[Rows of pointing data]
* start *

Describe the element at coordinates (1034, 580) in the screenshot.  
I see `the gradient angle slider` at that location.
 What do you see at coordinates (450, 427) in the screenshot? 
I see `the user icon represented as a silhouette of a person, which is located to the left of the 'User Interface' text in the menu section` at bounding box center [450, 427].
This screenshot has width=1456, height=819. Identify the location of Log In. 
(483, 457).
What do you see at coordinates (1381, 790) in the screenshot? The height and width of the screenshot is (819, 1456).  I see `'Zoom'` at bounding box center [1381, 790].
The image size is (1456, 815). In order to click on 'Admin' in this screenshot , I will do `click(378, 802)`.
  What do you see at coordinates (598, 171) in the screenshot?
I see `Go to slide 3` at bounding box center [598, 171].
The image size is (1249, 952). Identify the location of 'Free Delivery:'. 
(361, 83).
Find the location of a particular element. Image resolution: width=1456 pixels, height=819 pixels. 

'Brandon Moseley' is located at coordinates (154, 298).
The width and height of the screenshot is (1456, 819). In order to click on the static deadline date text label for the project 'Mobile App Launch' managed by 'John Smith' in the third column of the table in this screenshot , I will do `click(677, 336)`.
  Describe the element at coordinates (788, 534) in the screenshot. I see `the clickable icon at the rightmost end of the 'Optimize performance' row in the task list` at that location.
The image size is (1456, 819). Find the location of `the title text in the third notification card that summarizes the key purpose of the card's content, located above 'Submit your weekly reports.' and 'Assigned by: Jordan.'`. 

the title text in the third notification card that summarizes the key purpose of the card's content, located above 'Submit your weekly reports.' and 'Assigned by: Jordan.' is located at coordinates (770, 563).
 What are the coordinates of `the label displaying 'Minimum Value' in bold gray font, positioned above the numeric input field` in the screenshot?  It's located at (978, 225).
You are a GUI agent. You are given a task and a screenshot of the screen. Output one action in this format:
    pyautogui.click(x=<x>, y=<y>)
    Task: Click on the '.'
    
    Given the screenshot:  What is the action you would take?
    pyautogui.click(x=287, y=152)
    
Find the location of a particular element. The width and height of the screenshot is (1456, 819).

* end *

» Requirements:
Turn the stretch of the listing from the line containing "The image size is (1456, 819)." through the end into a numbered list, skipping any blank lines.

» The reply:
1. The image size is (1456, 819). Find the location of `the title text in the third notification card that summarizes the key purpose of the card's content, located above 'Submit your weekly reports.' and 'Assigned by: Jordan.'`. 
2. the title text in the third notification card that summarizes the key purpose of the card's content, located above 'Submit your weekly reports.' and 'Assigned by: Jordan.' is located at coordinates (770, 563).
3.  What are the coordinates of `the label displaying 'Minimum Value' in bold gray font, positioned above the numeric input field` in the screenshot?  It's located at (978, 225).
4. You are a GUI agent. You are given a task and a screenshot of the screen. Output one action in this format:
5.     pyautogui.click(x=<x>, y=<y>)
6.     Task: Click on the '.'
7.     Given the screenshot:  What is the action you would take?
8.     pyautogui.click(x=287, y=152)
9. Find the location of a particular element. The width and height of the screenshot is (1456, 819).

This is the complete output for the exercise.